In the past, the EU has applauded the efforts of the project but the hope is that this support will translate into financial aid.

Georgian TVs have broadcast news about the  project while the President of the European Commission, Ms. Ursula von der Leyen, and the leadership of the European Parliament have sent letters of support.

Samkharadze said, “This international peace project needs the practical involvement of investors"

 

Giorgi Samkharadze give post match TV interviews

Giorgi Samkharadze give post match TV interviews

One obvious success so far has been the construction of a temporary football stadium for use by locals, located 300 meters from the temporary demarcation line in Ergnet. Recently, there was a friendly football match composed of the locals from the conflict zone. It took place near the Ossetian border and 300 hundred meters from Tskhinvali and local families of those taking part all chipped in to pay the costs of staging the event.

The event itself was highly symbolic and, so too, was the date when it took place, in August – it was in August 2008 that the bitter, albeit short, war started. Representatives from local government and the EU monitoring mission in Georgia (EUMM) were among those present.

Samkharadze  said, “They told us many warm wards and encouraged all of us to continue our activities.”

He told EU Reporter the aim now is to coordinate with different partners “to build the necessary infrastructure in the conflict zone so as to engage young people in sports and cultural activities.”

He adds, “it is necessary to have a good infrastructure for all events and an environment conducive to teachers and children, so as not to lose the enthusiasm they now have but to develop in search of a better future.”

Ergenti was severely damaged in 2008 and a temporary dividing line runs through the village.

“That,” he adds, “ is why we need to create a good infrastructure for all. We do not want war, on the contrary, we are committed to peace.”

He adds, “We are people of different professions committed to one big goal - to develop  both young people and employment in the conflict zone.”

In the longer term he wants to see other sports and activities take place such as rugby, athletics and cultural, artistic and religious events.

 

Presentation of the Cup

Presentation of the Cup

“It is  necessary to have a good infrastructure for all such events, and an environment conducive to teachers of sports and cultural events and children, so as not to lose the enthusiasm they now have but to develop in search of a better future,” he states.

The exciting project – located on one just hectare of land - that he heads will, he says, also continue to facilitate the reconciliation between Ossetians and Georgians along with the development of villages close to the neighbourhood.

The area, as snow, has been a source of tension since the break-up of the Soviet Union. After a short war between Russia and Georgia in 2008, Moscow subsequently recognised South Ossetia as an independent state and began a process of closer ties that Georgia views as effective annexation.

Some 20% of Georgian territory is occupied by the Russian Federation, and the European Union does not recognize the territories occupied by Russia.

Children from both sides of the conflict line united by football

Children from both sides of the conflict line united by football

Before the war, many persons in Ergneti used to trade their agricultural products with the nearby territory now under occupation. Moreover, the market in Ergneti represented a crucial socio-economic meeting point where both Georgians and Ossetians used to meet each other to do business.

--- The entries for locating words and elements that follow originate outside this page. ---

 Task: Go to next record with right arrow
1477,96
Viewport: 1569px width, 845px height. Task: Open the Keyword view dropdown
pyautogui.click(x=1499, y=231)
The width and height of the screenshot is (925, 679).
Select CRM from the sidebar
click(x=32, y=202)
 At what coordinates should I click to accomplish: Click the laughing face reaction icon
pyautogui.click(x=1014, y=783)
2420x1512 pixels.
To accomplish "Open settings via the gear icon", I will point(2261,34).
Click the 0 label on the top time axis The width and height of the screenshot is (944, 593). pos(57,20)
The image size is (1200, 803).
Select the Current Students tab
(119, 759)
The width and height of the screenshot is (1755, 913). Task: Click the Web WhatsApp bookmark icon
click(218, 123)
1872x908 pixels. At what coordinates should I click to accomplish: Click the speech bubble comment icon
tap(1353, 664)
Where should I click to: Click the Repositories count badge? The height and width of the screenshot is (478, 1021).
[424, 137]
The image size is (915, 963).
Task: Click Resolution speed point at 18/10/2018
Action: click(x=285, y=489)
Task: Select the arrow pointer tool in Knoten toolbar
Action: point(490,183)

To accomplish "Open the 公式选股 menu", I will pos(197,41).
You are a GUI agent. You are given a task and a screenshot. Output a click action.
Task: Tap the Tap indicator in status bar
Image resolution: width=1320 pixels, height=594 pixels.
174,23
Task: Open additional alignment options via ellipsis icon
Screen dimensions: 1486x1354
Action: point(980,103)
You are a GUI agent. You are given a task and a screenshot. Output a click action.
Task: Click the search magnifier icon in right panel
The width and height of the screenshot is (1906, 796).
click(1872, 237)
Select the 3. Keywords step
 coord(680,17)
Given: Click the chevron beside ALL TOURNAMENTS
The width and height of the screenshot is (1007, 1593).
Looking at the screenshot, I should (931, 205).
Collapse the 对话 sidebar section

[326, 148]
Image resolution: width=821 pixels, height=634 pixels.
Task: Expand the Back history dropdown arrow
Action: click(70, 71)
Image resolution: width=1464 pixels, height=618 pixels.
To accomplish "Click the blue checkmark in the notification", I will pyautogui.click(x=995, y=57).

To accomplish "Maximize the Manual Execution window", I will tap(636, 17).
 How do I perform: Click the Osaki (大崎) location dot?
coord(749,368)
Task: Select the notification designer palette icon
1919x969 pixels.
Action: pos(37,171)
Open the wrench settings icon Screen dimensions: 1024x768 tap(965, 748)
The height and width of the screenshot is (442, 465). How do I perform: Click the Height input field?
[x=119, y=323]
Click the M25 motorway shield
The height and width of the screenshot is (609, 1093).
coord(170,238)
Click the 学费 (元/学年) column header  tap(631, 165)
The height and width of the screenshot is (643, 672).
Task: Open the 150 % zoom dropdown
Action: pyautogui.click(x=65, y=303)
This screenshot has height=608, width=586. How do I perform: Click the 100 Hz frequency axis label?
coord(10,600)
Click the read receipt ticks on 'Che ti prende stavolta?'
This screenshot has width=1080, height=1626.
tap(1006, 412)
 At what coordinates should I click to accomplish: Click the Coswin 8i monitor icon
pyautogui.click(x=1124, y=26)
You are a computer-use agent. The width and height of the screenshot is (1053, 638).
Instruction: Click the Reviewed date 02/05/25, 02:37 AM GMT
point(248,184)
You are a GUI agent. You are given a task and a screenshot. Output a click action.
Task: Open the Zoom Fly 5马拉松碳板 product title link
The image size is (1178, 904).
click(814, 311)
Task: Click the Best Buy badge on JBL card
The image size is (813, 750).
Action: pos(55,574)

Samkharadze hopes, with his pioneering project, to bring the good times back, at least to this part of his native country. The project is, he argues, a model for other similar conflicts around the globe.

It is to be hoped now that, despite the world being gripped by a global health pandemic and the corresponding financial impact, the positive soundings coming out of this small but troubled part of Europe will have some resonance in the corridors of power in Brussels - and beyond.